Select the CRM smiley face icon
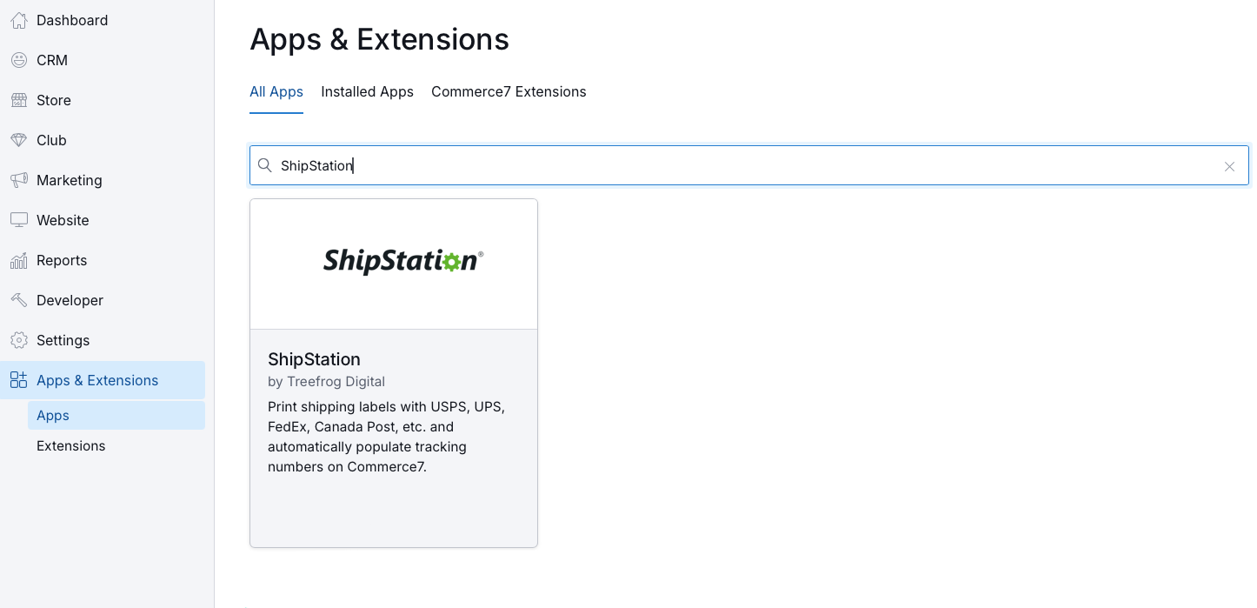click(18, 60)
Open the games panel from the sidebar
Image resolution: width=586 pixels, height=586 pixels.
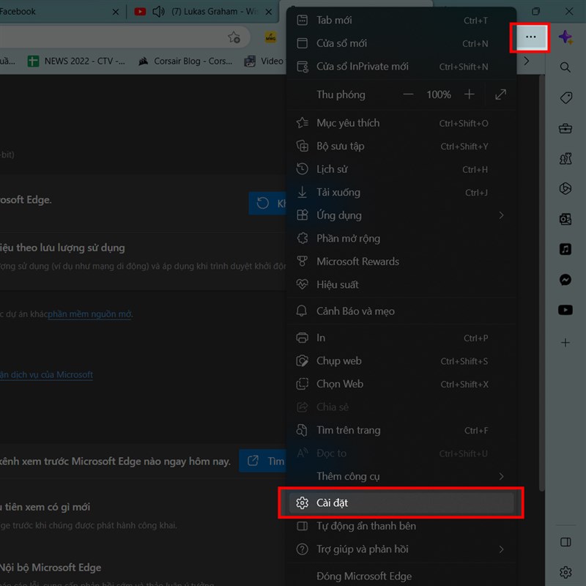coord(565,158)
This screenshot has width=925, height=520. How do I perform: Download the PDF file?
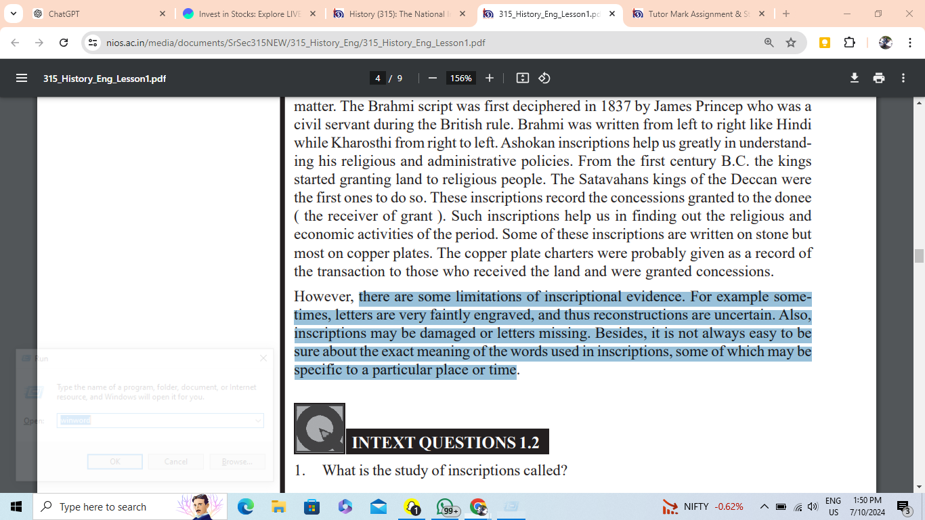(855, 78)
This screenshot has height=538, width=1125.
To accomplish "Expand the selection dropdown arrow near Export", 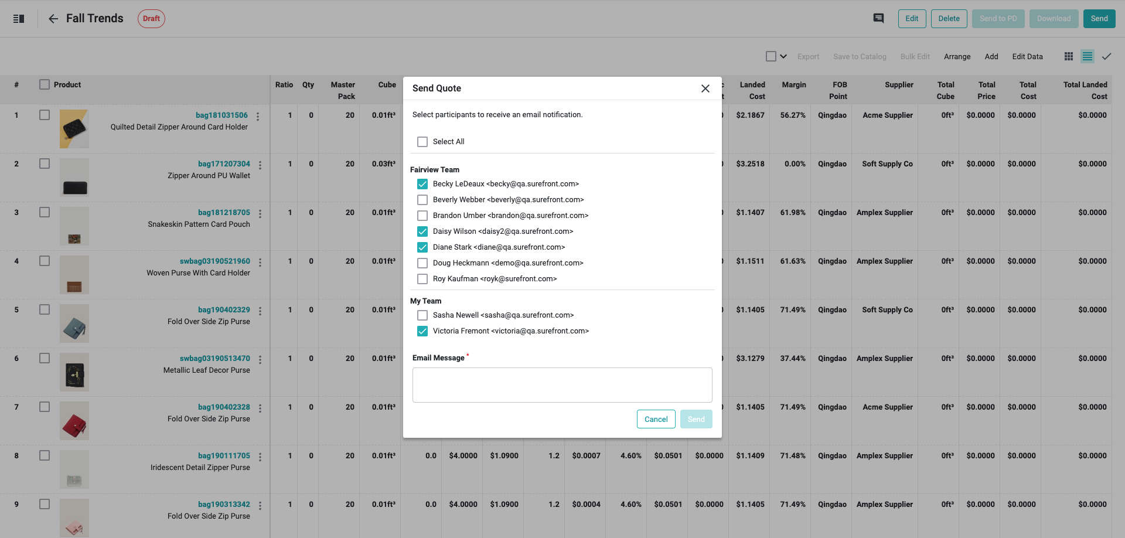I will [x=783, y=56].
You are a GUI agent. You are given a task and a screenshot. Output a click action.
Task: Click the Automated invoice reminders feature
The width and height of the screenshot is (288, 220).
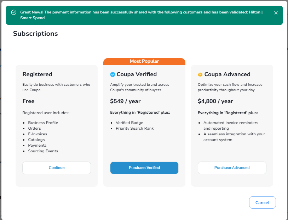(x=230, y=123)
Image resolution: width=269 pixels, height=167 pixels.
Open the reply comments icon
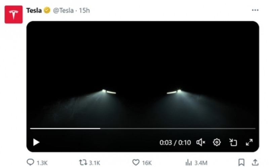tap(30, 163)
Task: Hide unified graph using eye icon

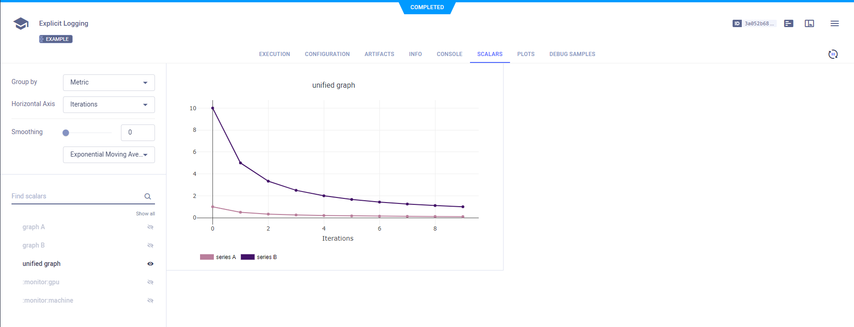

---

_Description of the task_
Return the lines of the entries above word for word, starting with the line that contains "You are a GUI" and going on through the line that contains "tap(30, 163)". Leave the pictures out of your answer.

_Reply to the task_
You are a GUI agent. You are given a task and a screenshot. Output a click action.
Task: Click the Automated invoice reminders feature
The width and height of the screenshot is (288, 220).
(x=230, y=123)
Image resolution: width=269 pixels, height=167 pixels.
Open the reply comments icon
tap(30, 163)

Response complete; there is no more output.